Passage shown:
▬▬▬▬▬▬▬▬▬▬

Lawyers scare school districts.

***

This is where is gets really fuzzy for me. Was this parent the appointed voice of the community en masse? Was there a petition of disgust signed by more than half of the community en masse? No. But this one parent s.h.u.t. the learning d.o.w.n. And the media descended on the ludicrous claims...again. The media was satisfied and then some.

Since I know (because I am one) that NO administrator would EVER call in the media to report on this ridiculousness, this must have been a very powerful parent. Dun dun duhhhhhn.

And so well connected to the media, too. Hmmmm...

And so good at keeping their name a secret too.

If you are going to complain about something...OWN IT. Sign your name! Participate in the solutions to the problem. Only masked terrorists drop a bomb and run.

(Right here is where I digressed so far I actually copied it into its own blog...Hehehehe...coming later)

Let's get back on track. I'm not sure how far into the rehearsal process they were at Herriman, but they were standing in front of set pieces on the news, so I'm assuming it was far enough to give that brand new, first-year teacher a mighty anxiety attack or two. I feel so bad for her. She had the play approved BEFORE the new Jordan District policy had been put into place. She should have been okay to trust her Principal to know the community when she might not because she is brand new. 

She did what most teachers do.

Just for the education of those non-drama types that read this blog, this is how it's usually done: months in advance the teacher gave her play choices to her Principal and he/she approved it. After all, All Shook Up had been produced in Utah nine times before Herriman paid to rent the script. After she got permission from the Principal to go forward, she applied to the company that owns the script and they cashed her very big check (probably around $2000), and sent her the scripts. 

You can't just pick a musical or play and do it. Someone wrote that script, music and orchestration. You have to PAY all those people to use their work. Big licensing companies manage those contracts, advertise it, distribute it... they fight for your business. I have the upper hand, I am the customer. Every playwright wants people to pay to use their script. Except Neil Simon...but that's another blog.

Not all musicals are "up for grabs." I LOVE it when people say "I think you should do WICKED! I saw it four times at the Capitol Theatre and you should do that next!" To simplify this explanation let me just say, new shows, blockbusters (Wicked, Lion King...) that are still selling out on Broadway years and years into a run, are "restricted" to Broadway only until they start to lose money and then they are opened up to us amateur pee-ons. So if you see a high school producing a full-length version of Wicked, that teacher is on her way to the big doll house, if you know what I mean.

So when you get a script, you aren't apt to violate copyright, though it does cost the the state more to keep you in jail than you take home in salary...just sayin'. And they will do your laundry for you in jail...and make sure you eat three times a day...ah, the luxury! But then you wouldn't be able to work 15 hours a day getting your show up. You might just have to read all day. Or think. Or sleep. Or write a blog...

(Mind wandering...lost my train of thought....oh yeah)

More than the opportunity to have the taxpayers take care of you for a while, you're giving yourself permission to think you are a better playwright than the actual playwright, and more than that, you are just as bad as a parent that wants the "swears" taken out.

So don't just cut the "bad stuff" on your own.

▬▬▬▬▬▬▬▬▬▬

Provided records:
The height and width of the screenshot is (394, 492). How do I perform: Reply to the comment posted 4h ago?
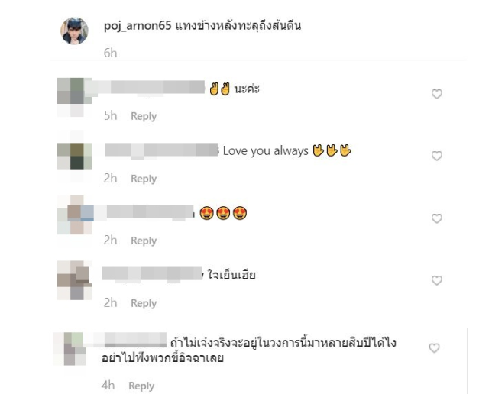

▬▬▬▬▬▬▬▬▬▬

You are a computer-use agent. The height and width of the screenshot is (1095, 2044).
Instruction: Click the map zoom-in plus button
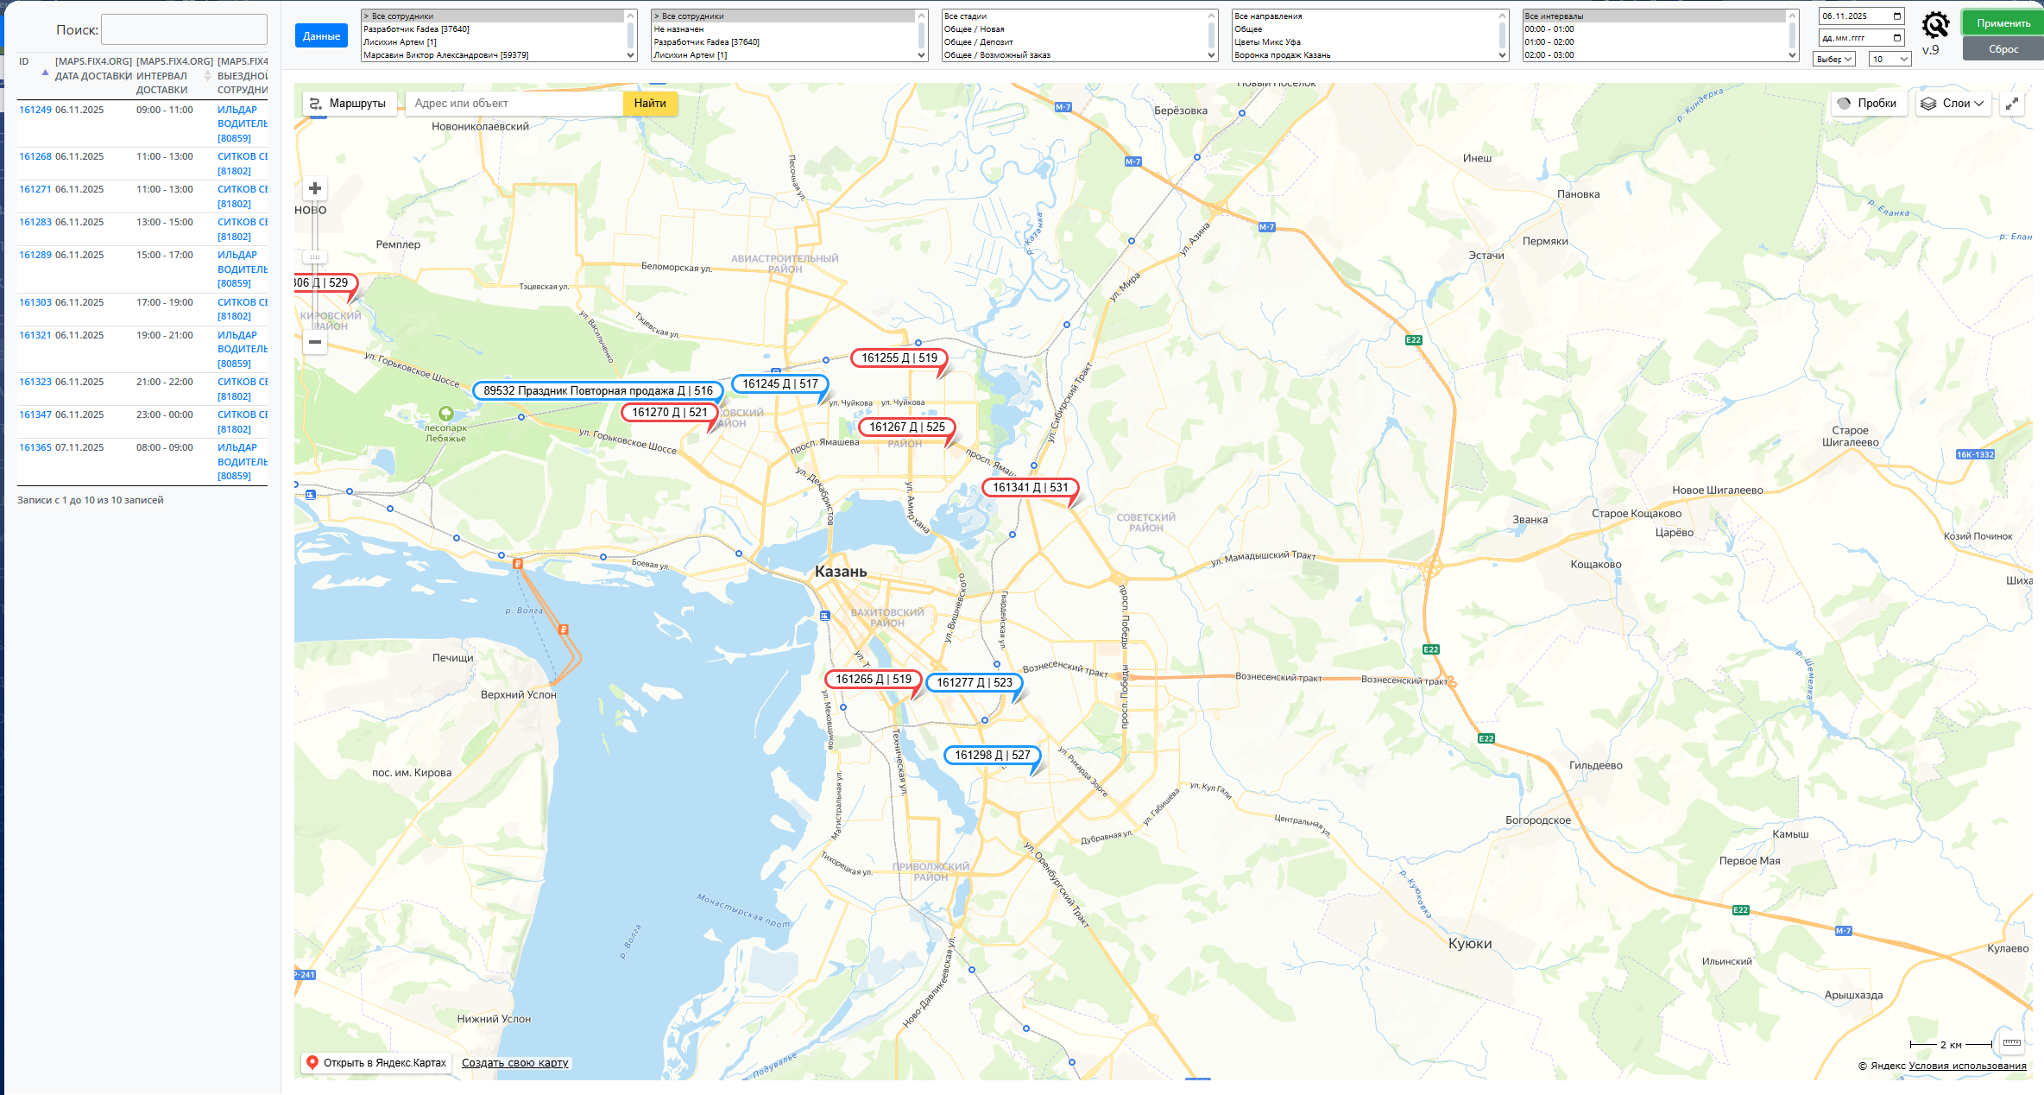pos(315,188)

▬▬▬▬▬▬▬▬▬▬

Goal of the exercise: Write out the stretch of the blog post on the school musical from "If you are going" through "own blog...Hehehehe...coming later)", word for word.

Solution to this task:
If you are going to complain about something...OWN IT. Sign your name! Participate in the solutions to the problem. Only masked terrorists drop a bomb and run.

(Right here is where I digressed so far I actually copied it into its own blog...Hehehehe...coming later)